● Directions
In all of the data below, substitute "screen automation agent" for every "computer-use agent" and leave everything else unchanged. Leave the pictures out of your answer.

● Listed entries

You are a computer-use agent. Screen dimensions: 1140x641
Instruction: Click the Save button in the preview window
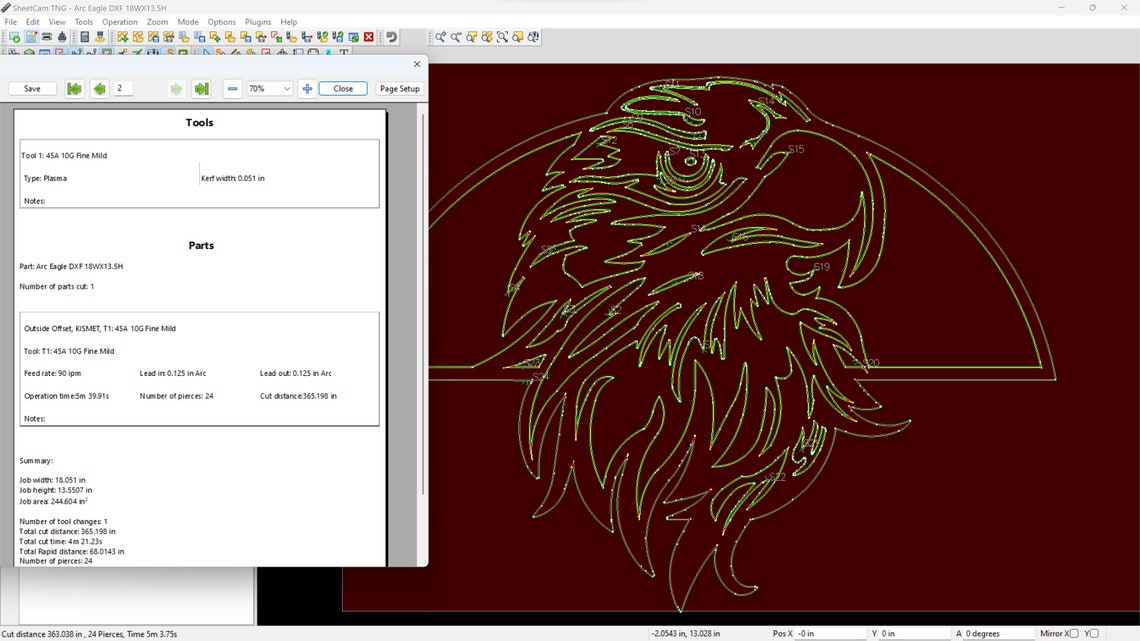click(x=31, y=88)
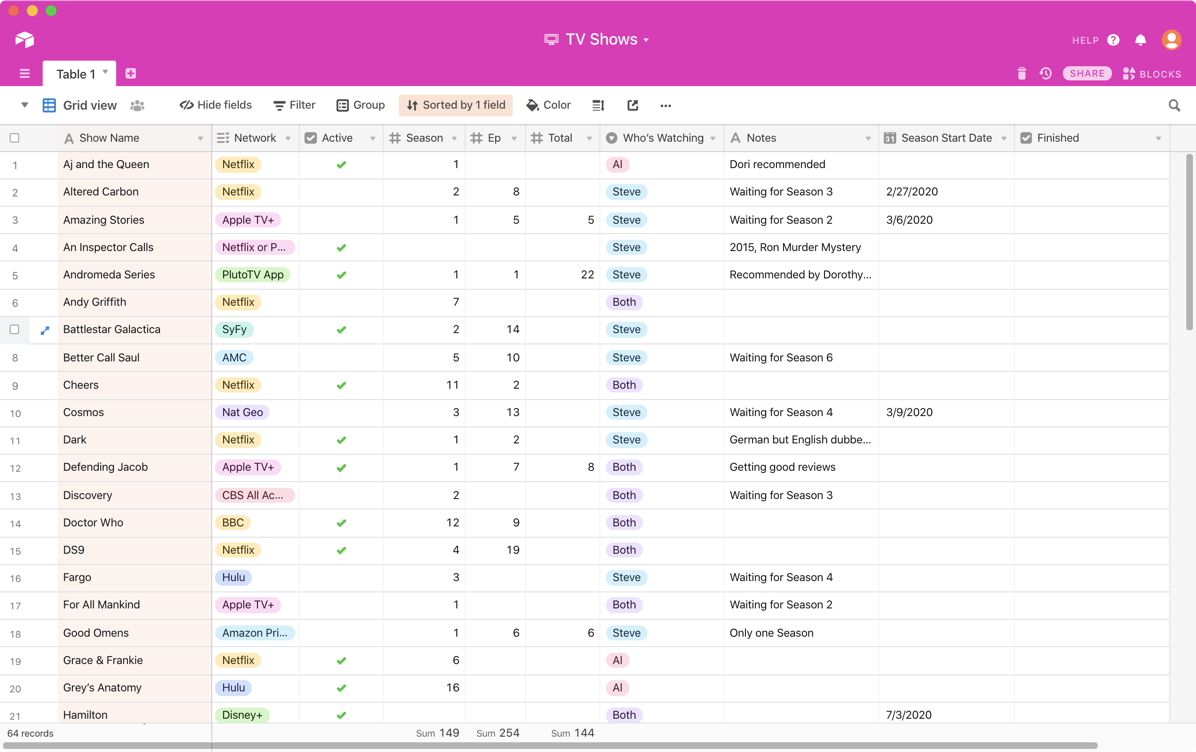Select the Battlestar Galactica row checkbox

click(15, 329)
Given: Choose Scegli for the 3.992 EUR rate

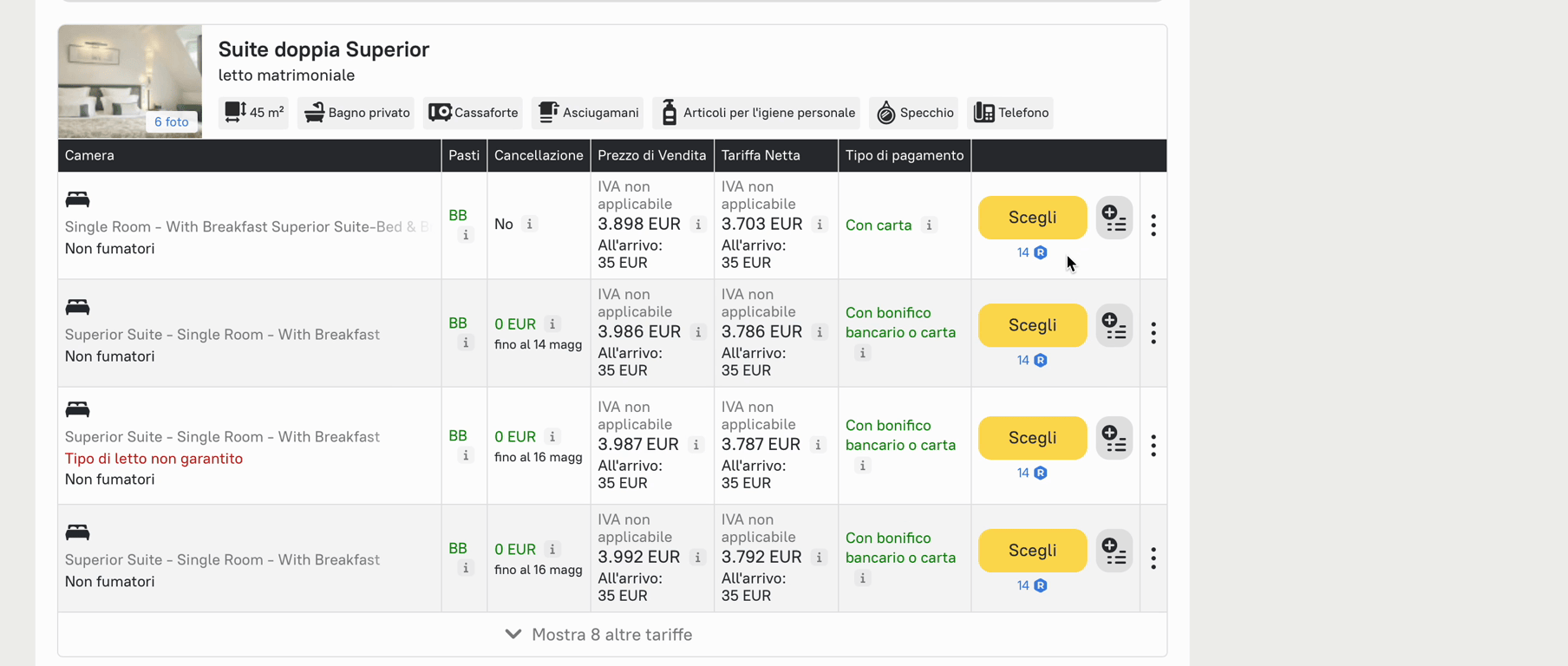Looking at the screenshot, I should click(x=1032, y=551).
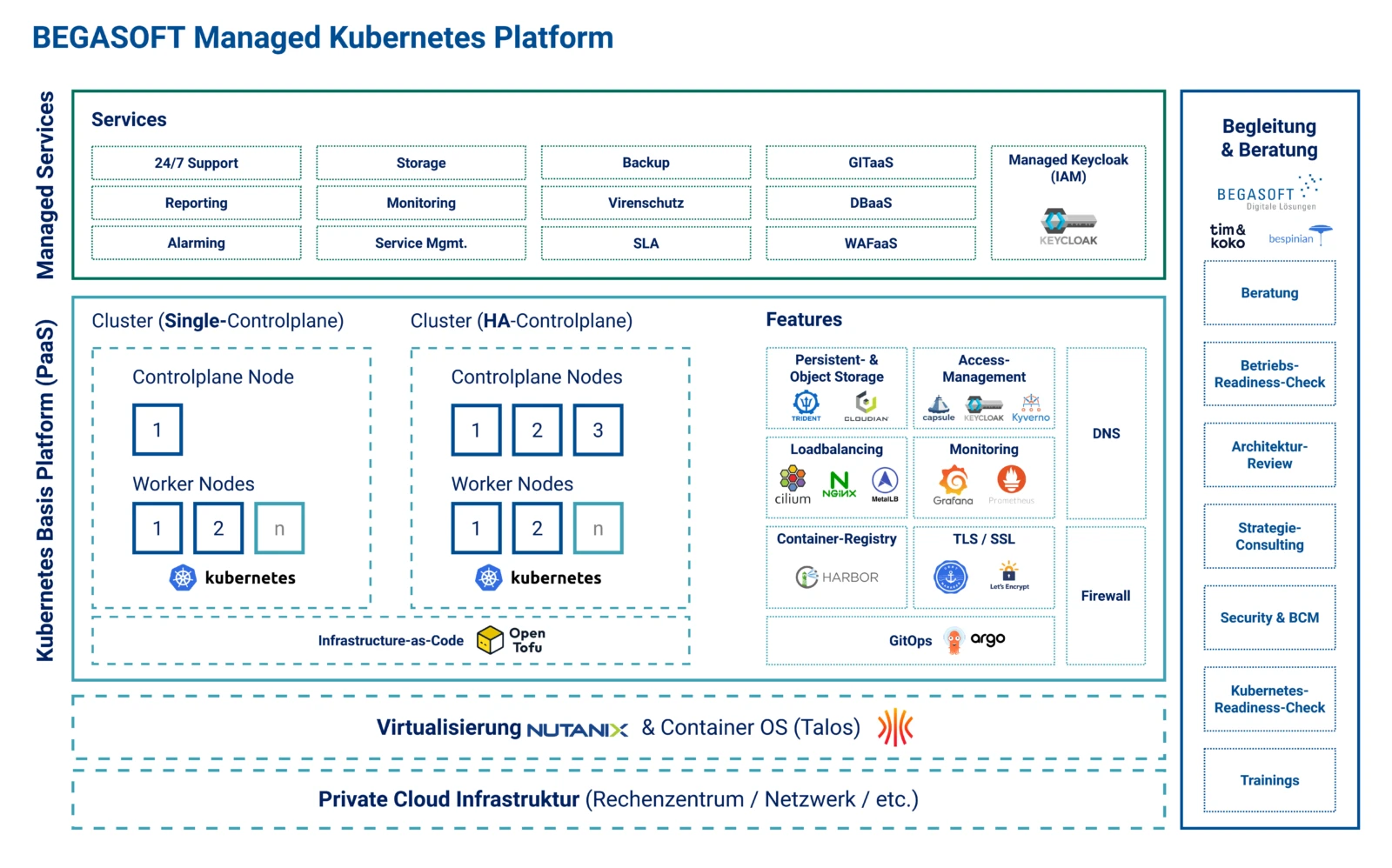This screenshot has height=868, width=1392.
Task: Click the OpenTofu cube logo
Action: click(490, 640)
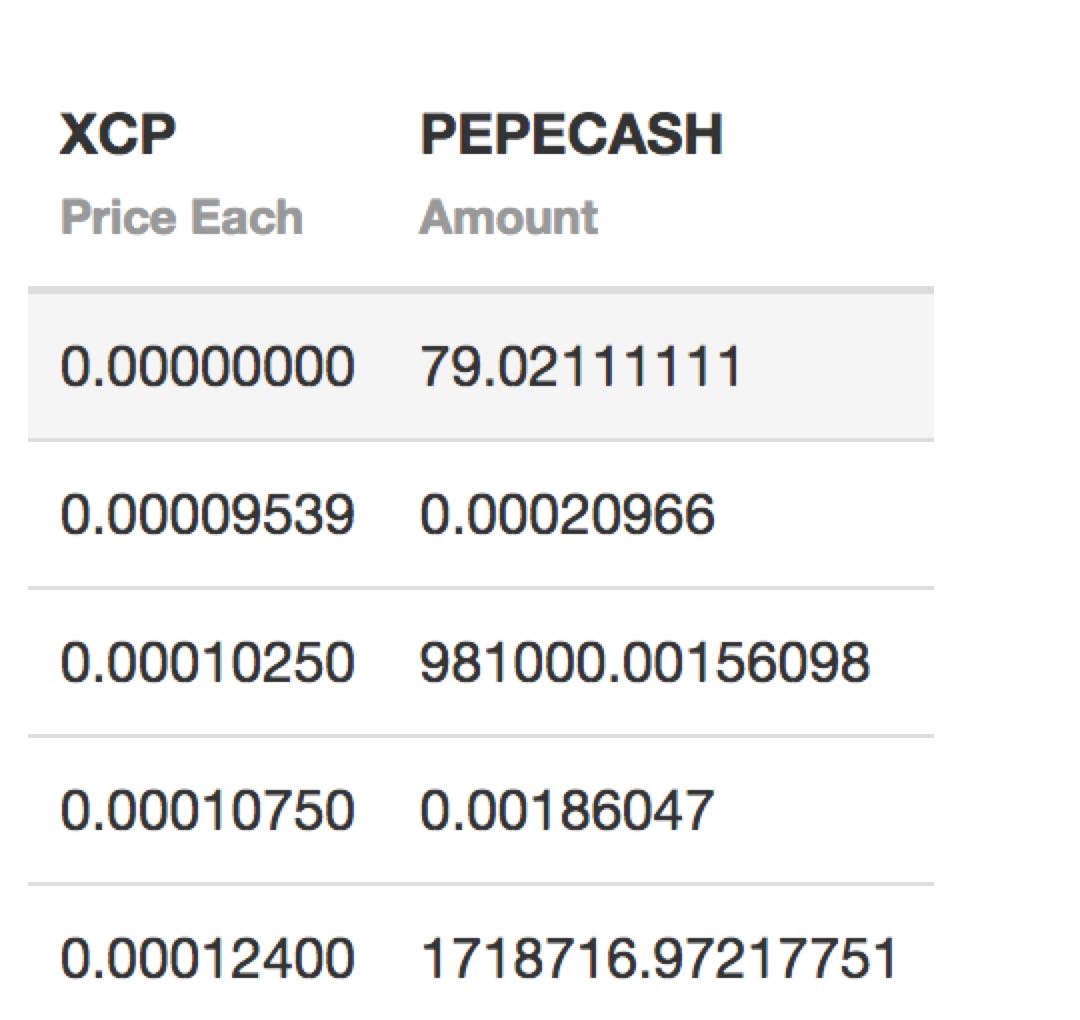
Task: Click blank space right of 0.00186047
Action: tap(824, 810)
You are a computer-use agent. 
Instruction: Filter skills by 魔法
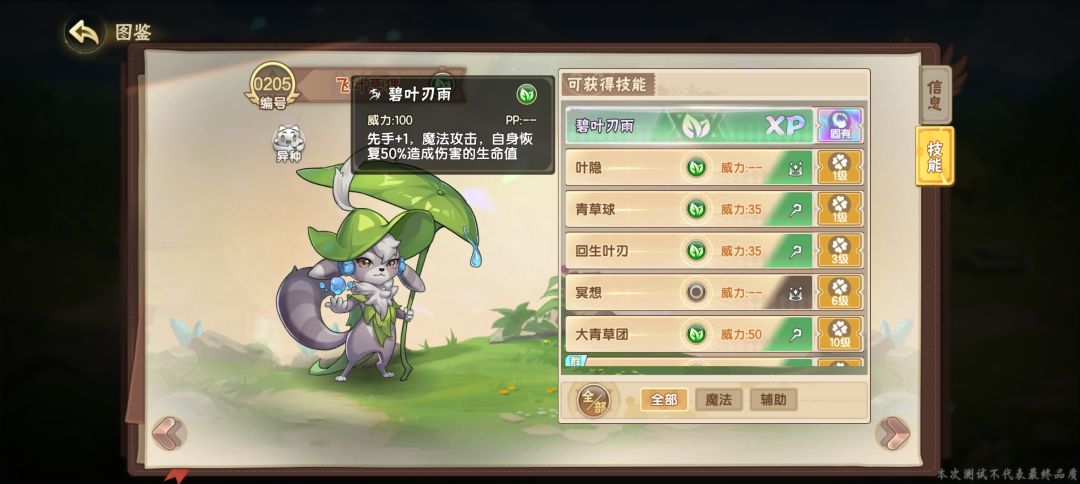coord(718,399)
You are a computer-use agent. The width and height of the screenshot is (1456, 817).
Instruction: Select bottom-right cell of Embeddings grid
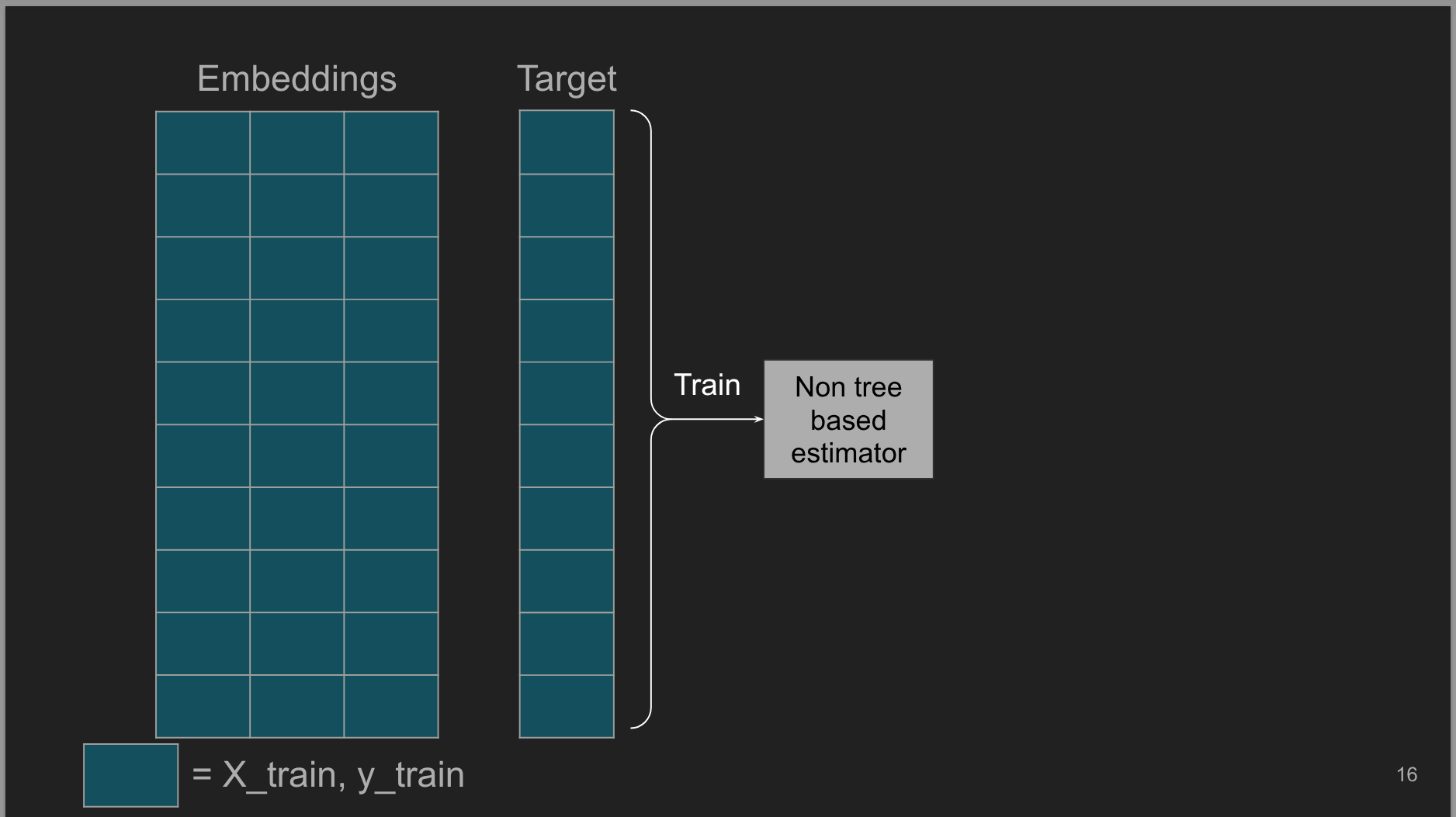coord(391,706)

● Answer for the task
You are a screen automation agent. Screen dimensions: 1140x641
Instruction: Click the Save button in the preview window
click(x=31, y=88)
Select the Battlestar Galactica row checkbox

click(15, 329)
Given: Choose Scegli for the 3.992 EUR rate

Looking at the screenshot, I should click(x=1032, y=551).
This screenshot has height=868, width=1392.
Task: Click the OpenTofu cube logo
Action: click(490, 640)
Task: Click blank space right of 0.00186047
Action: tap(824, 810)
You are a screen automation agent. 
Instruction: Filter skills by 魔法
coord(718,399)
You are a screen automation agent. The width and height of the screenshot is (1456, 817).
Instruction: Select bottom-right cell of Embeddings grid
coord(391,706)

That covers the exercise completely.